En un rincón había una cama y sobre ella un cuerpo tendido.
El capitán se acercó y exhaló un grito de angustia.
–¡Muerto de frío y hambre!
El teniente Procopio inclinóse sobre el cuerpo de aquel infortunado.
–¡Vive! –exclamó.
Y, abriendo un frasco que llevaba consigo, lleno de un enérgico cordial, introdujo, aunque no sin algún trabajo, algunas gotas entre los labios del moribundo.
A los pocos momentos oyóse un leve suspiro, al que siguió esta palabra pronunciada con voz débil.
–¿Galia?
–Sí, Galia –respondió Héctor Servadac–, y es…
–Es mi cometa, el que he descubierto yo, mi cometa.
Dichas estas palabras, el moribundo cayó nuevamente en un gran sopor, mientras el capitán Servadac se decía a sí mismo:
–¡Yo conozco a este hombre! ¿Dónde le he visto?
Como era de todo punto imposible cuidarlo y salvarlo de la muerte en aquella cabaña, donde no había recurso alguno.
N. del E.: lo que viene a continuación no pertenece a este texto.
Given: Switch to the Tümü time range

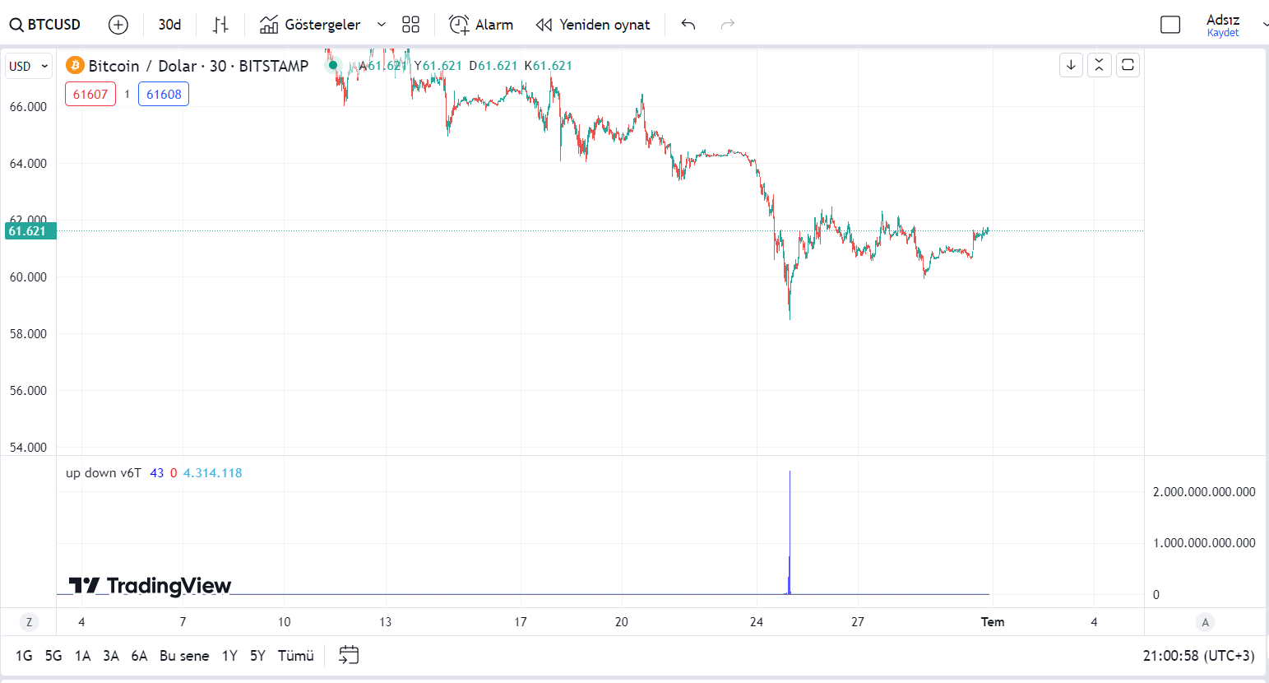Looking at the screenshot, I should click(296, 656).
Héctor Servadac y el teniente Procopio adoptaron en seguida la resolución de conducirlo a Tierra Caliente, y en pocos instantes el moribundo, sus instrumentos de física y de astronomía, sus vestidos, sus papeles, sus libros y hasta una puerta vieja que le servía de encerado para sus cálculos, fueron trasladados al yu-yu.
El viento, que por fortuna había cambiado de dirección, era casi favorable, y, para aprovecharlo, puso el teniente Procopio la vela en situación conveniente, y la única roca que quedaba de las islas Baleares fue abandonada por los expedicionarios.
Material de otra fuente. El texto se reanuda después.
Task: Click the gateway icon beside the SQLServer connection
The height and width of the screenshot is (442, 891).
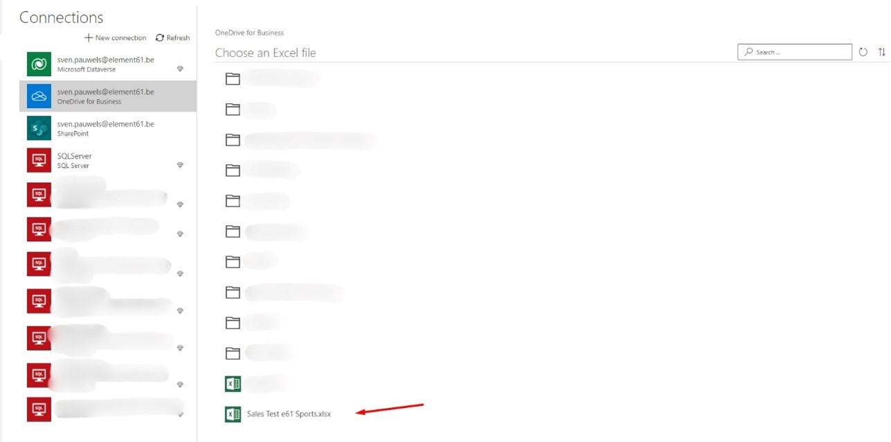Action: 180,165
Treinta y seis horas después, es decir, el día 19 de abril, fue depositado en la sala grande de la Colmena de Nina el cuerpo del sabio, que no había abierto los ojos ni pronunciado una sola palabra.
El capitán Servadac y el teniente Procopio fueron recibidos con aclamaciones de júbilo por sus compañeros, que habían esperado con impaciencia, no exenta de cierta zozobra, su regreso.